Lo ha dichiarato il Tar Lazio, Sez. I, nella sentenza n. 8550 depositata il 2 ottobre, definitivamente pronunciandosi sul ricorso proposto dal Collegio Nazionale degli Agrotecnici e degli Agrotecnici Laureati.

La categoria professionale aveva lamentato la lesività del D.P.R. 137/2012 (contenente il regolamento recante la riforma degli ordinamenti professionali) limitatamente agli artt. 6, 7 ed 8 del testo di legge, che rispettivamente concernono la disciplina del tirocinio professionale, della formazione e dei procedimenti disciplinari. Nell’atto di impugnazione, in particolare, si era evidenziato che il regolamento verrebbe di fatto ad erodere competenze e prerogative proprie delle categorie dei professionisti, defraudandoli dell’autonomia decisionale riconosciuta loro dalla legge, laddove viene attribuita al Ministero vigilante un indebito potere di controllo.

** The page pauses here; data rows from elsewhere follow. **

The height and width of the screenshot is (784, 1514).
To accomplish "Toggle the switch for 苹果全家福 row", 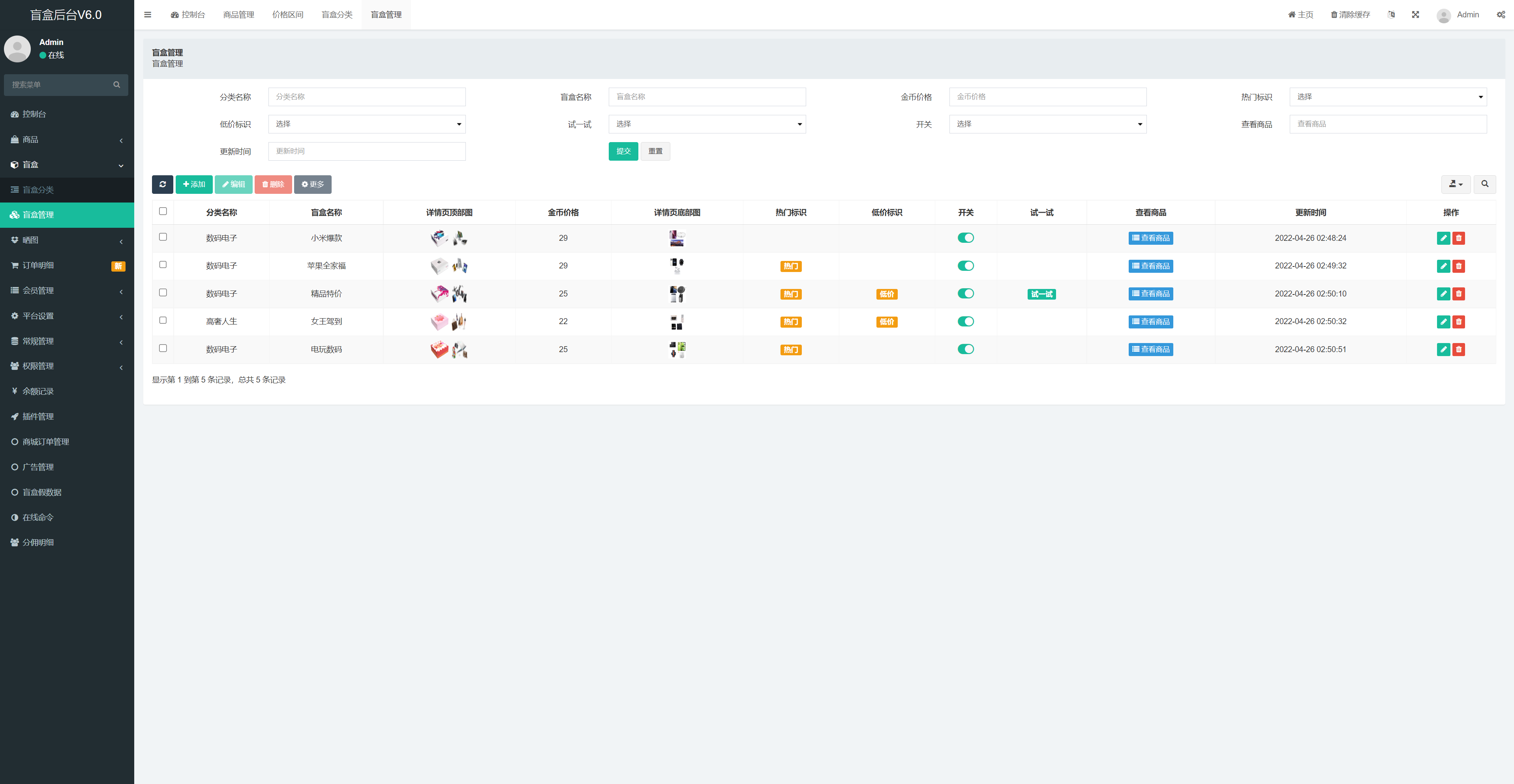I will tap(965, 266).
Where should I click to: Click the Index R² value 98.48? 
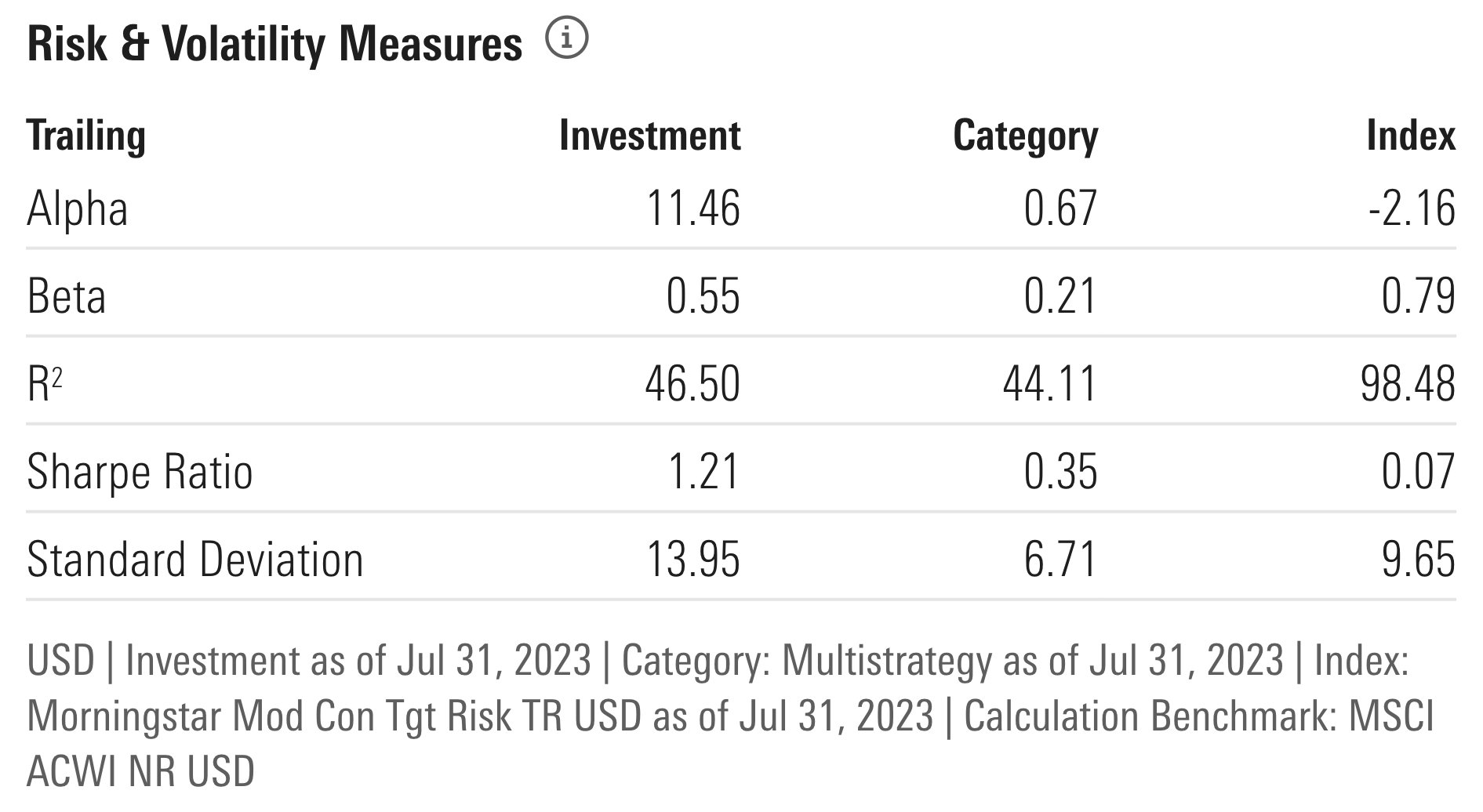1408,384

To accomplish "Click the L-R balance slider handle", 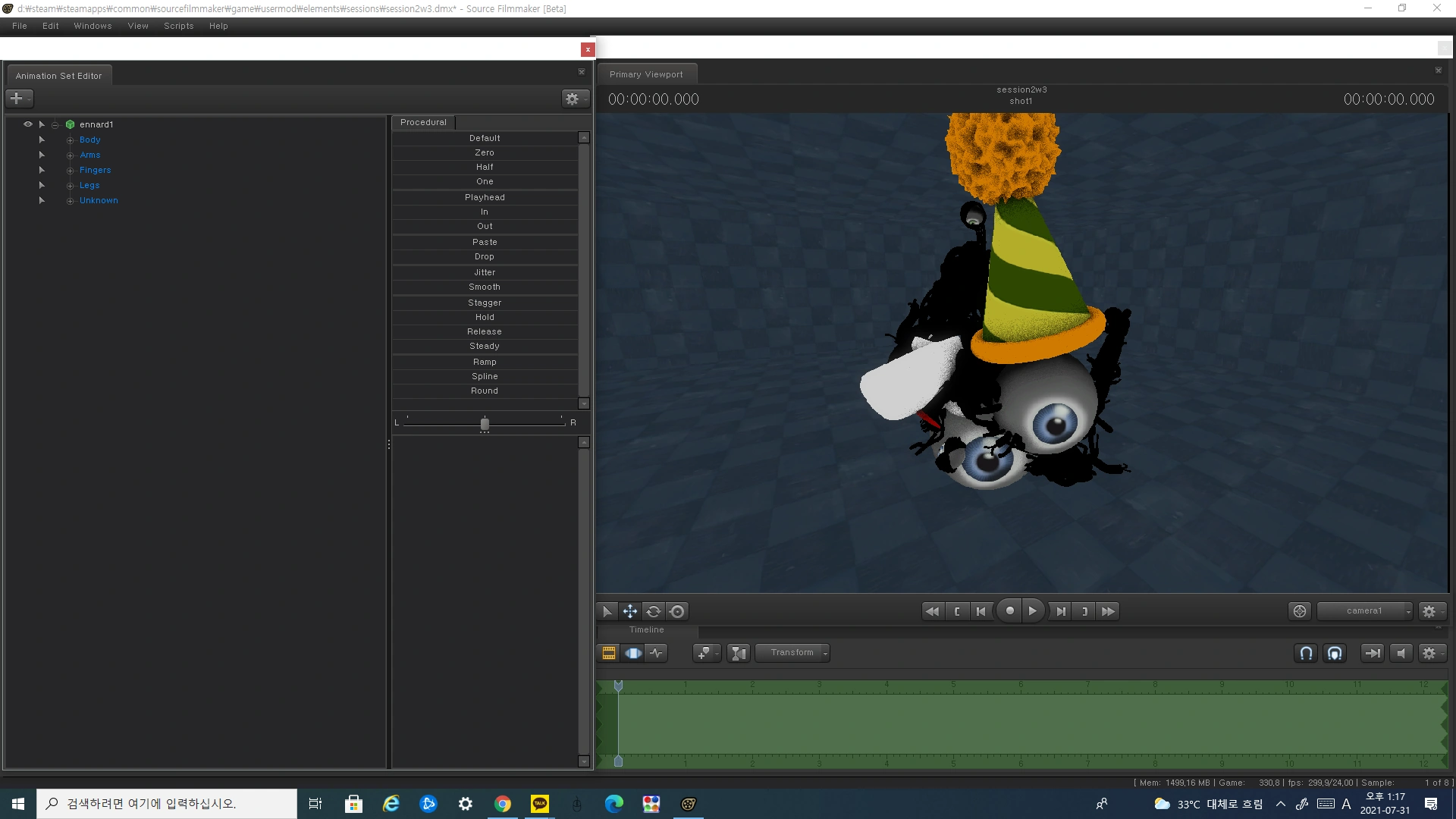I will [485, 424].
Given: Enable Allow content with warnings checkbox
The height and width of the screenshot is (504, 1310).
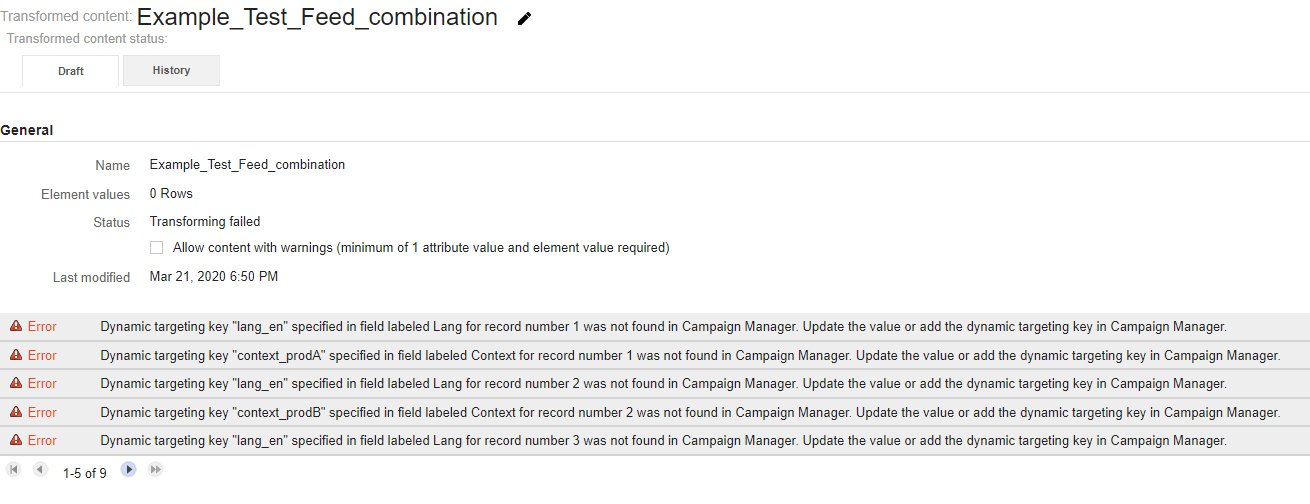Looking at the screenshot, I should [156, 248].
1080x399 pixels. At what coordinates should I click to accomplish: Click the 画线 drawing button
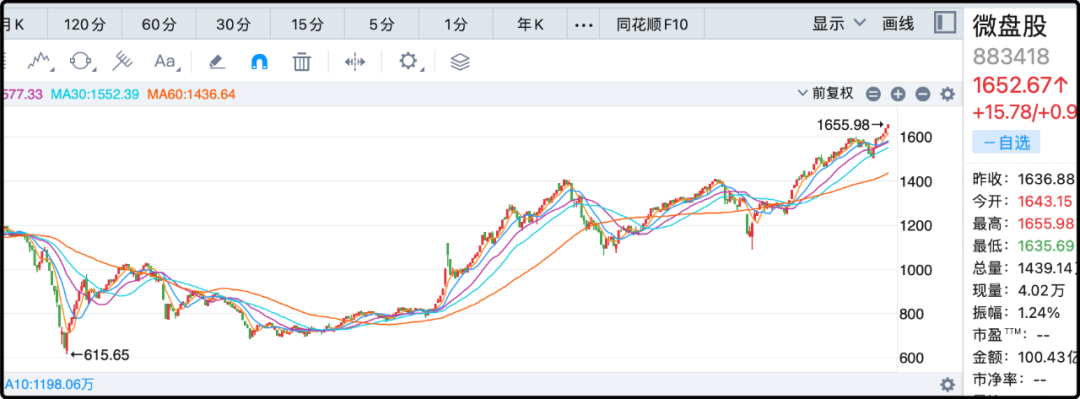pyautogui.click(x=898, y=24)
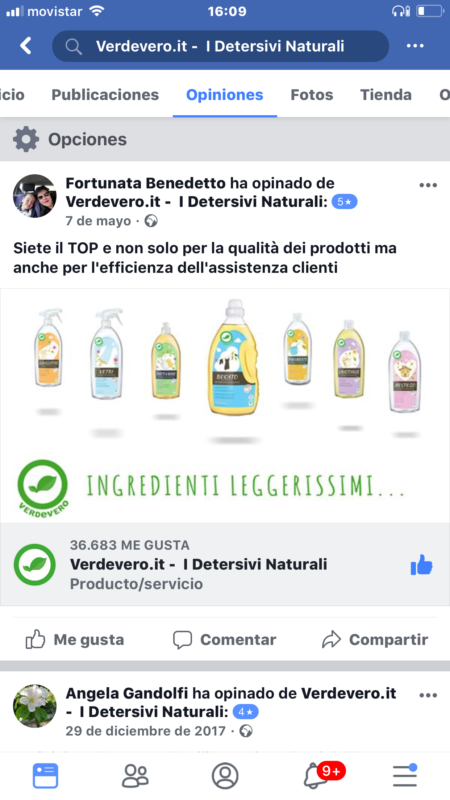The height and width of the screenshot is (800, 450).
Task: Open the friends icon in bottom bar
Action: click(x=135, y=776)
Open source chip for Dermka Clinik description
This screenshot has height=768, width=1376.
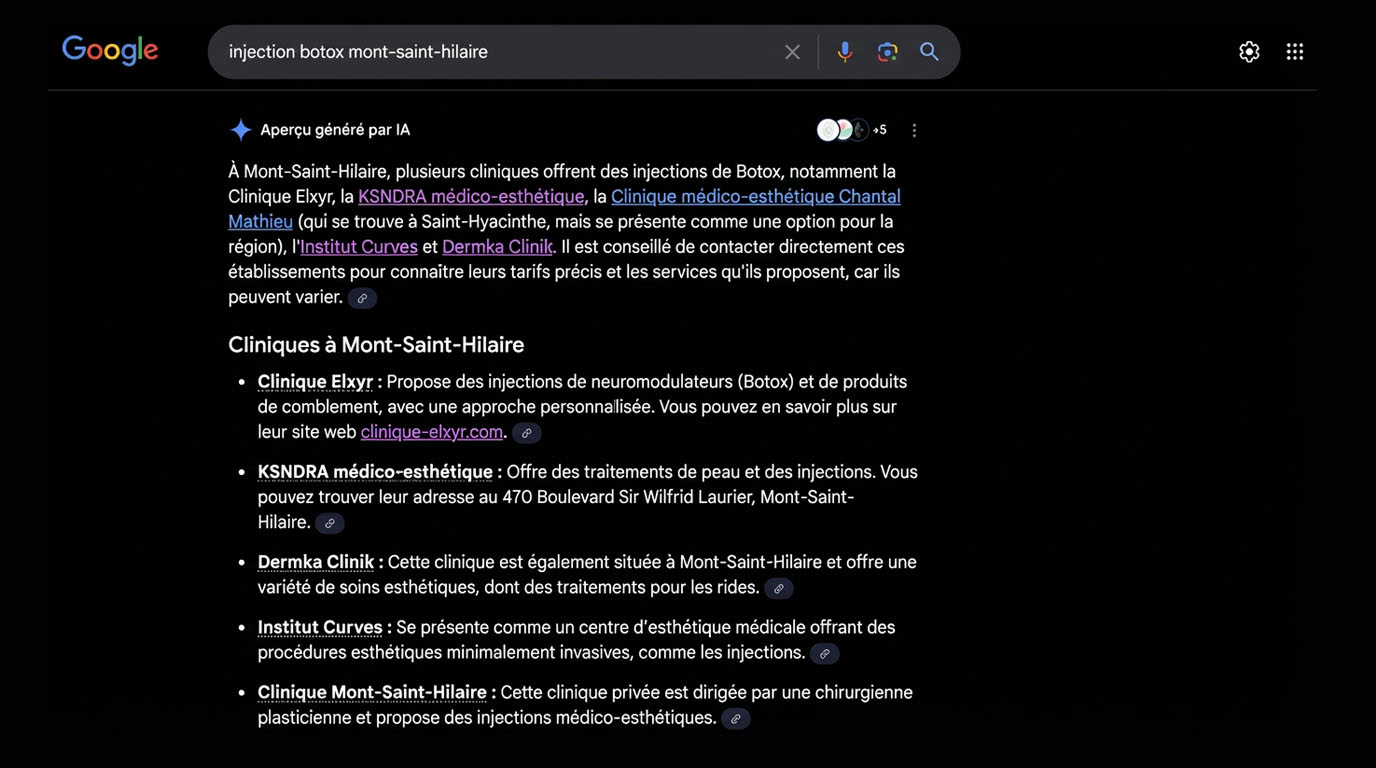click(x=779, y=589)
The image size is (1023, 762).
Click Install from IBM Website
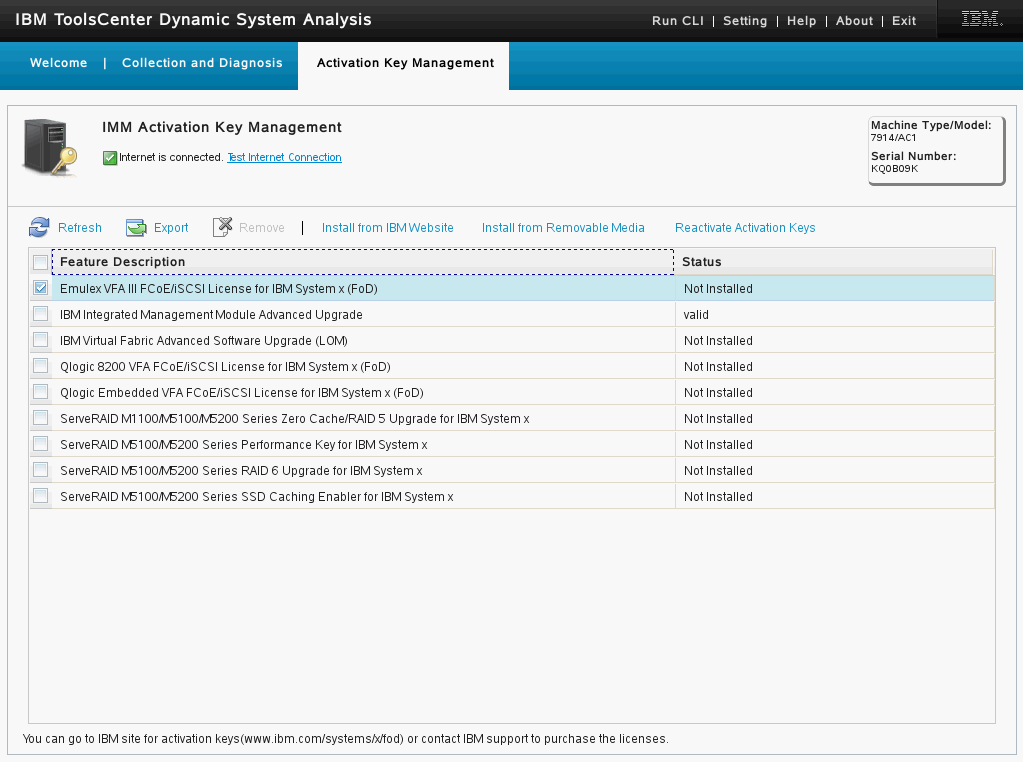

In punto di diritto il Collegio ha osservato che a norma dell’articolo 2229 del Codice civile le associazioni professionali (nella specie ordini e collegi professionali) organizzano le professioni, curano la tenuta degli Albi ed esercitano il potere disciplinare (ora mediante i Consigli di Disciplina), sotto la vigilanza dello Stato, salvo che la legge disponga diversamente. La sottoposizione alla vigilanza del Ministero della Giustizia, dichiara la Sezione Prima, realizza dunque la finalità di vigilanza dello Stato; e considerato che gli Ordini e i Collegi professionali tutelano i valori individuati nelle leggi che disciplinano le singole professioni, la vigilanza esercitata dal Ministero della Giustizia risulta altresì funzionale all’interesse pubblico allo svolgimento corretto delle professioni.

Di qui l’affermazione che la previsione del parere favorevole, ed in un caso vincolante, del Ministero della Giustizia sulla attività di regolamentazione dei Consigli Nazionali, così come decretata nel provvedimento impugnato, va inquadrata «nell’ottica di professioni comunque vigilate dal Ministero, quale strumento volto alla verifica che tale attività non sia contra legem, con finalità di tutela verso comportamenti anticoncorrenziali da parte degli organi dotati di potere autorizzatorio».Tale opzione interpretativa risulta, del resto, in linea con le indicazioni offerte dal Consiglio di Stato, con il parere 10 luglio 2012, n. 3169, nella parte in cui ritiene ammissibile «la partecipazione del ministro vigilante nel processo di formazione dei regolamenti emanati dai consigli nazionali».